Sabtu, 17 Desember 2016

MENGIDENTIFIKASI KEINDAHAN, PEMADATAN, DAN KETIDAKLANGSUNGAN DI DALAM PUISI



UJIAN MID SEMESTER
MENGIDENTIFIKASIKAN KEINDAHAN, PEMADATAN
DAN KETIDAK LANGSUNGAN (EKSPRESI TIDAK LANGSUNG)
DI DALAM PUISI
Mata Kuliah           : Puisi
Dosen Pengampu   : Dr. Sudaryono, M.Pd

Disusun oleh:
Nama                     : Herti Gustina
NIM                      : A1B112005
Semester/Kelas      : II/A



PENDIDIKAN BAHASA DAN SASTRA INDONESIA
FAKULTAS KEGURUAN DAN ILMU KEPENDIDIKAN
UNIVERSITAS JAMBI
2013



Sketsa, Saat Alif Bersanding Lam di Pelaminan Mim, Dimas Arika Mihardja, halaman 58.
SAAT ALIF BERSANDING LAM
DI PELAMINAN MIM

!
Allah
Allah Allah
Allah Allah Allah
dalam rupa Maha
menafasi segalanya
dan angin yang penuh
dalam kemasan keemasan
hingga bulan bulat sempurna
mencahaya di cerlang matahari
cair jadi embun netes di ujung daun
baur jadi satu larut dalam kelammalam
semua memisteri dalam chemistry Illahi
saat alif bersanding lam di pelaminan mim
semua memisteri dalam chemistry Illahi
baur jadi satu larut dalam kelammalam
cair jadi embun netes di ujung daun
mencahaya di cerlang matahari
hingga bulan bulat sempurna
dalam kemasan keemasan
dan angin yang penuh
menafasi segalanya
dalam rupa Maha
Allah Allah Allah
Allah Allah
Allah
!

» Data yang Ditampilkan:
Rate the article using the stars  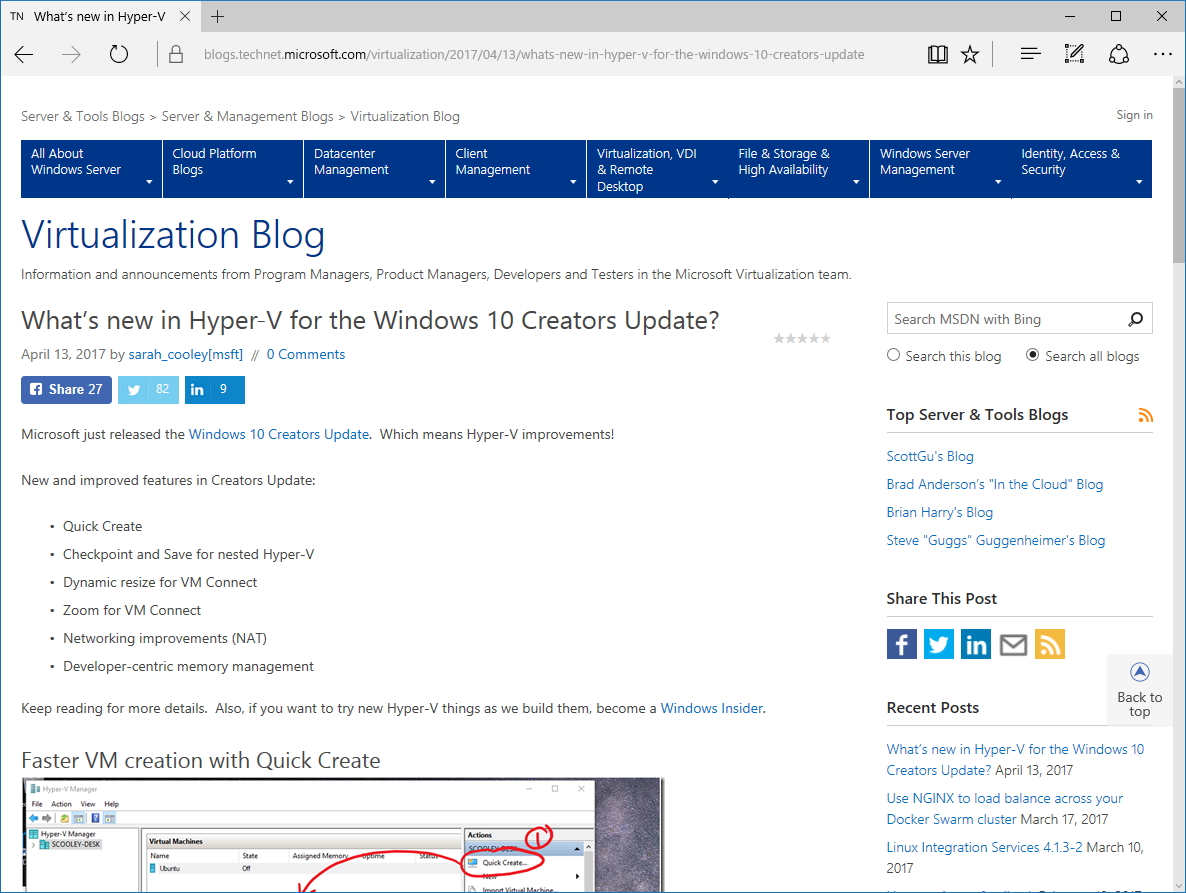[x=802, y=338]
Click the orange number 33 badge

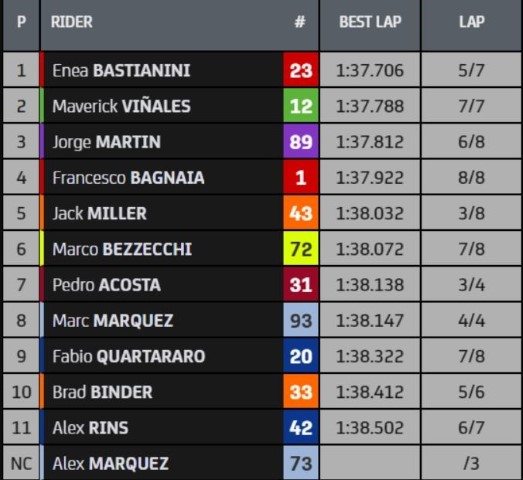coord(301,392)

» Daftar Tugas:
1: Tuliskan setiap keterangan dalam dokumen ujian puisi yang diikuti tanda titik dua dan isian pada baris yang sama, lengkap dengan isiannya.
2: Teruskan dokumen ujian puisi itu dari tanda seru yang menutup puisinya.

» Jawaban Tugas:
1:
Mata Kuliah: Puisi
Dosen Pengampu: Dr. Sudaryono, M.Pd
Nama: Herti Gustina
NIM: A1B112005
Semester/Kelas: II/A

2:
1432 h

Pada dasarnya, hakikat sebuah puisi meliputi: keindahan, pemadatan dan ketidaklangsungan ekspresi atau ekspresi tidak langsung. Aspek keindahan pada puisi meliputi: gaya bunyi, gaya kata, gaya kalimat, dan wacana yang terwujud dalam tipografi puisi. Misalnya pada puisi di atas pada larik “dalam kemasan keemasan” yang memadu padankan bunyi “an” atau pada larik “ semua memisteri dalam chemistry Illahi”  yang merupakan keserasian bunyi “i”. Bait-bait puisi tersebut membentuk suatu tipografi puisi yang berbentuk segitiga yang mengandung makna bahwa kedudukan Allah yang paling utama atau paling tinggi karena Allah Maha Agung. Dan segala yang ada di semesta ini semua menyatu dalam satu sujud yaitu Allah Yang Maha Agung. Selain itu, bentuk tipogarafi segitiga tersebut membentuk suatu tingkatan tahta, yang mana tahta paling atas adalah milik Allah SWT dan alas dari segitiga tersebut adalah umatNya.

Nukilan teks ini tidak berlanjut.